begin Data listing

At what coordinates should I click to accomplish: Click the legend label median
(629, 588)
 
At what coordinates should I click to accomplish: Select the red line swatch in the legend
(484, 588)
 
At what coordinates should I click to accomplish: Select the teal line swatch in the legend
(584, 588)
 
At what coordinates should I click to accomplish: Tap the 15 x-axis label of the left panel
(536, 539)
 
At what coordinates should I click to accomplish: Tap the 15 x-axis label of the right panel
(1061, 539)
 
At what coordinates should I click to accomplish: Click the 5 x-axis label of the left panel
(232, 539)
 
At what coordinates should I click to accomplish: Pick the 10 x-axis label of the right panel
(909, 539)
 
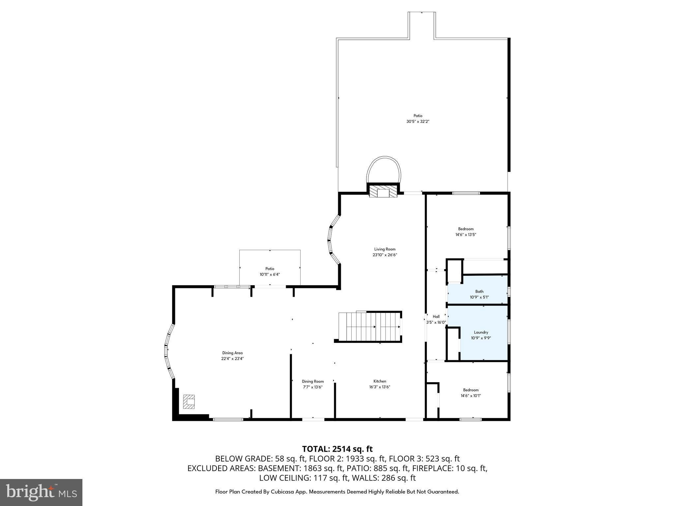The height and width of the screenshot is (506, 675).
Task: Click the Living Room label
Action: pyautogui.click(x=385, y=249)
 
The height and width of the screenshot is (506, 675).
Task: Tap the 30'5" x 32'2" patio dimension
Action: pyautogui.click(x=418, y=122)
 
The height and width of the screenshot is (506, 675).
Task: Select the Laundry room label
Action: pyautogui.click(x=481, y=332)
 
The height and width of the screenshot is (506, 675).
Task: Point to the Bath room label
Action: pyautogui.click(x=479, y=291)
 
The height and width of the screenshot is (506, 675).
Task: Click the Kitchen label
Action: pyautogui.click(x=380, y=381)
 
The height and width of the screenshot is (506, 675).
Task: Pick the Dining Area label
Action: pyautogui.click(x=232, y=353)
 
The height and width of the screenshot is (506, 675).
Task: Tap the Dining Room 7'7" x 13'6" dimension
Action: pyautogui.click(x=312, y=387)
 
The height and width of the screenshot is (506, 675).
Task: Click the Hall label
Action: pyautogui.click(x=436, y=317)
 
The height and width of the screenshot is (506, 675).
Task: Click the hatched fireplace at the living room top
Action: pyautogui.click(x=383, y=192)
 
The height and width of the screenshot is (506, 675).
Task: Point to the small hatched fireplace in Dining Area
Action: pyautogui.click(x=189, y=402)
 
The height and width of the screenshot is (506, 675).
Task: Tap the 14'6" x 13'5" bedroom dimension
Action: pyautogui.click(x=466, y=235)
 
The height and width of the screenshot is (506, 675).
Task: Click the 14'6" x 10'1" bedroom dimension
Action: pyautogui.click(x=471, y=396)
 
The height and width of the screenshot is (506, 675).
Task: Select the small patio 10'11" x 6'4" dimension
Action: pyautogui.click(x=270, y=274)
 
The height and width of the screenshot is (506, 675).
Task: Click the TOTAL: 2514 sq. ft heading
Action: pyautogui.click(x=337, y=449)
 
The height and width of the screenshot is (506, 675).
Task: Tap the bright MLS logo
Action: pyautogui.click(x=41, y=492)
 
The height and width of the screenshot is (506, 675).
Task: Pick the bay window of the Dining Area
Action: pyautogui.click(x=168, y=351)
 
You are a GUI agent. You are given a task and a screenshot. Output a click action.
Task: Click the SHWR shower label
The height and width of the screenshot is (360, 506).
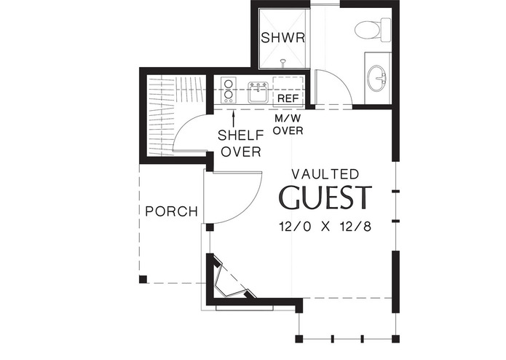(x=282, y=38)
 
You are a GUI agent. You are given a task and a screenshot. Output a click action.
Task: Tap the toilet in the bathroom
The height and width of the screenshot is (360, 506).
(x=368, y=30)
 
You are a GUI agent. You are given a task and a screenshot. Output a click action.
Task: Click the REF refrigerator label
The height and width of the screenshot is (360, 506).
(x=286, y=98)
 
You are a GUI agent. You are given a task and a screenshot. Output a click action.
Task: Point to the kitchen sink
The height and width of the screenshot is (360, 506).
(x=258, y=92)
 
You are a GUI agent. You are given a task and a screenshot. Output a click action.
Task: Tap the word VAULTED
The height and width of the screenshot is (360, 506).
(x=325, y=174)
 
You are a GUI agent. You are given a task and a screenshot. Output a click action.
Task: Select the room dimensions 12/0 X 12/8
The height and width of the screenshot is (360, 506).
(x=325, y=227)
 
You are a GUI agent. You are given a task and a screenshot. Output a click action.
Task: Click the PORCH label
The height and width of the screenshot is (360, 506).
(x=172, y=212)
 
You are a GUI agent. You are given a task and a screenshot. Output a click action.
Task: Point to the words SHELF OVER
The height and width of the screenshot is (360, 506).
(x=241, y=144)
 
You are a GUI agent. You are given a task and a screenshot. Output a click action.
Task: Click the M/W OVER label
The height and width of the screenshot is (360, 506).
(x=288, y=124)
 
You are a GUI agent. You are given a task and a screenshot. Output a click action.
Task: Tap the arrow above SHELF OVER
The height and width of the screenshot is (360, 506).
(x=234, y=114)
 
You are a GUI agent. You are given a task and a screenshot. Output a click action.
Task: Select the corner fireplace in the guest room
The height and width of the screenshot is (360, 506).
(x=228, y=280)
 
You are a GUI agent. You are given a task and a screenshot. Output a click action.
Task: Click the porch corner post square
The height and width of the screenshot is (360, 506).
(x=143, y=278)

end Data listing

Your objective:
Reproduce everything from the line containing "At what coordinates should I click to accomplish: Select the red" down to the line containing "Action: pyautogui.click(x=189, y=402)", both included, with the requests kept and the pictures omitted, and shift every coordinate in the answers by adding -57 to it.

Solution for this task:
At what coordinates should I click to accomplish: Select the red line swatch in the legend
(427, 531)
 
At what coordinates should I click to accomplish: Select the teal line swatch in the legend
(527, 531)
 
At what coordinates should I click to accomplish: Tap the 15 x-axis label of the left panel
(479, 482)
 
At what coordinates should I click to accomplish: Tap the 15 x-axis label of the right panel
(1004, 482)
 
At what coordinates should I click to accomplish: Click the 5 x-axis label of the left panel
(175, 482)
 
At what coordinates should I click to accomplish: Pick the 10 x-axis label of the right panel
(852, 482)
 
The height and width of the screenshot is (506, 675).
Task: Click the Living Room label
Action: pyautogui.click(x=328, y=192)
 
The height and width of the screenshot is (506, 675).
Task: Tap the 30'5" x 32'2" patio dimension
Action: pyautogui.click(x=361, y=65)
 
The height and width of the screenshot is (506, 675).
Task: Select the Laundry room label
Action: pyautogui.click(x=424, y=275)
 
The height and width of the screenshot is (506, 675).
Task: Point to the Bath room label
Action: pyautogui.click(x=422, y=234)
 
The height and width of the screenshot is (506, 675).
Task: Click the Kitchen label
Action: pyautogui.click(x=323, y=324)
 
The height and width of the screenshot is (506, 675).
Task: Pick the Dining Area label
Action: pyautogui.click(x=175, y=296)
 
The height and width of the screenshot is (506, 675).
Task: Tap the Dining Room 7'7" x 13'6" dimension
Action: pyautogui.click(x=255, y=330)
 
The height and width of the screenshot is (506, 675).
Task: Click the Hall label
Action: pyautogui.click(x=379, y=260)
 
The height and width of the screenshot is (506, 675).
Task: Click the hatched fireplace at the living room top
Action: pyautogui.click(x=326, y=135)
 
The height and width of the screenshot is (506, 675).
Task: Point to the small hatched fireplace in Dining Area
Action: pyautogui.click(x=132, y=345)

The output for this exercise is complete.